Prof. Xiaopeng Li is Tencent Founders Professor at Shenzhen University, China. He received a B.S. degree in chemistry in 2004 from Zhengzhou University, then a Ph.D. in chemistry from Cleveland State University in 2008. He then was a Postdoctoral Fellow at University of Akron. In 2012, he started his independent career as Assistant Professor at Texas State University, then moved to University of South Florida in 2016, and was promoted to Associate Professor in 2019. In 2020, Dr. Li returned to China and joined Shenzhen University. His major research interests include mass spectrometry and supramolecular chemistry. Dr. Li has authored or coauthored over 250 research publications. Dr. Li is well recognized as a cutting-edge practitioner of advanced mass spectrometric techniques through collaborations with more than 100 research labs in the world, and received broad recognition in the field of supramolecular chemistry and mass spectrometry. Dr. Li was awarded 2019 Cram Lehn Pedersen Prize in Supramolecular Chemistry from the Royal Society of Chemistry. The other awards and achievements include Cottrell Scholar Award (2015), CAPA Distinguished Junior Faculty Award (2017), Fellow of the Royal Society of Chemistry (2017), the National Science Fund for Distinguished Young Scholars (2021), and Chinese Chemical Society Lectureship Award for Creative Young Supramolecular Chemists (2021).
Bruno Fedrizzi received his BSc (2004), MSc (2006) and PhD (2010) in Chemistry from the Università di Padova (Padua, Italy). He then spent 2 years as a Research Scientist at the Mach Foundation (San Michele, Italy) working on food and wine analytical chemistry and metabolomics.

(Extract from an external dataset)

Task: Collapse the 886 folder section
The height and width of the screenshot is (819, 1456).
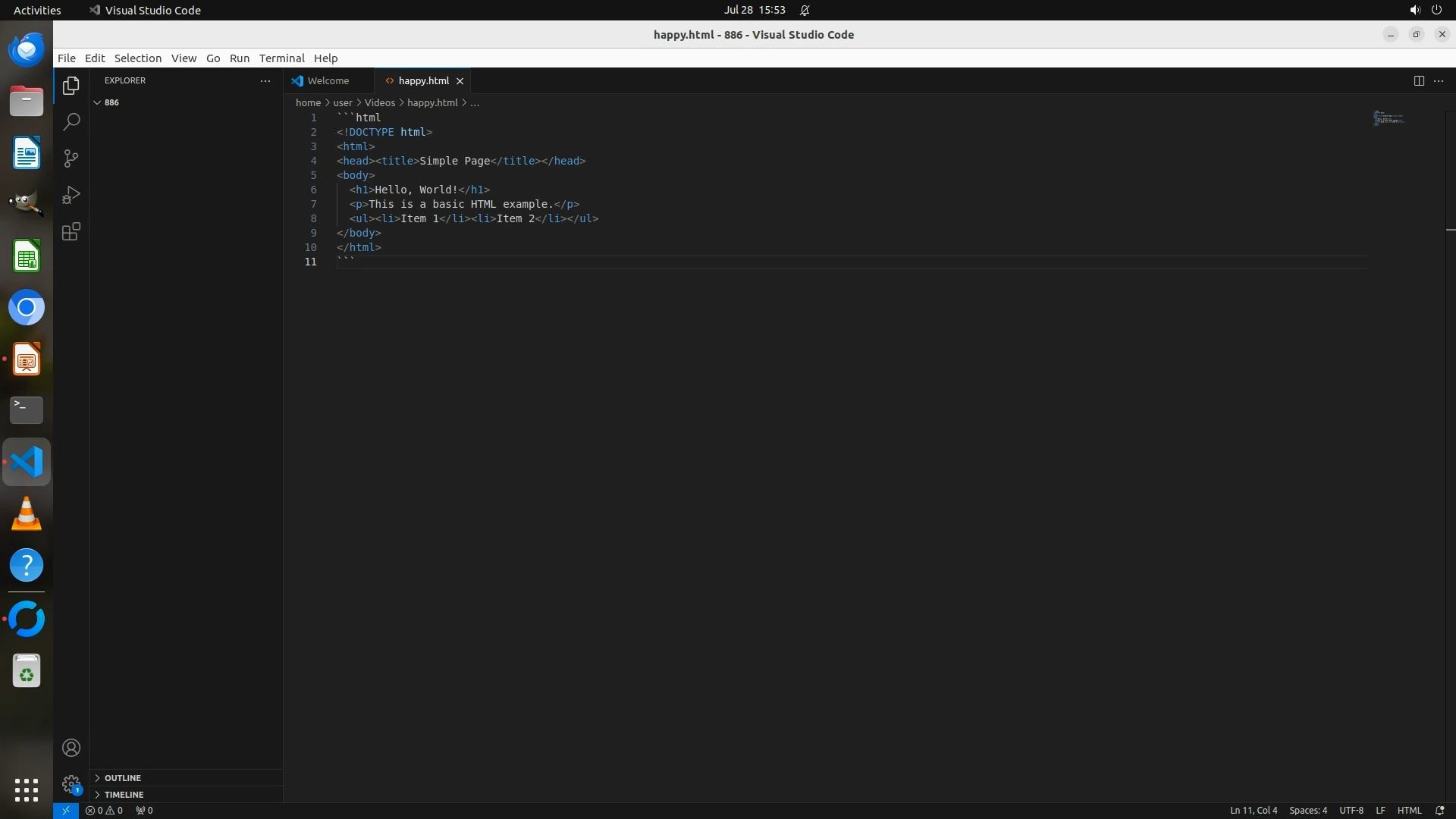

In 2012 he joined the University of Auckland (New Zealand) where he is currently a Professor of Analytical and Wine Chemistry in the School of Chemical Sciences and the Associate Dean (Academic) of the Faculty of Science. Prof Fedrizzi was awarded the 2010 International “G. Morsiani” Award for Outstanding Research Oenology and the 2020 Young Scientist Award from the Agricultural and Food Chemistry Division of the American Chemical Society.
His research focuses on the development of mass spectrometry-based methods to study wine and food chemistry. His group is focused in particular on sulfur containing species and the connection between yeast (Saccharomyces cerevisiae) and the formation of these molecules. He teaches undergraduate and postgraduate courses in analytical chemistry, mass spectrometry and wine chemistry.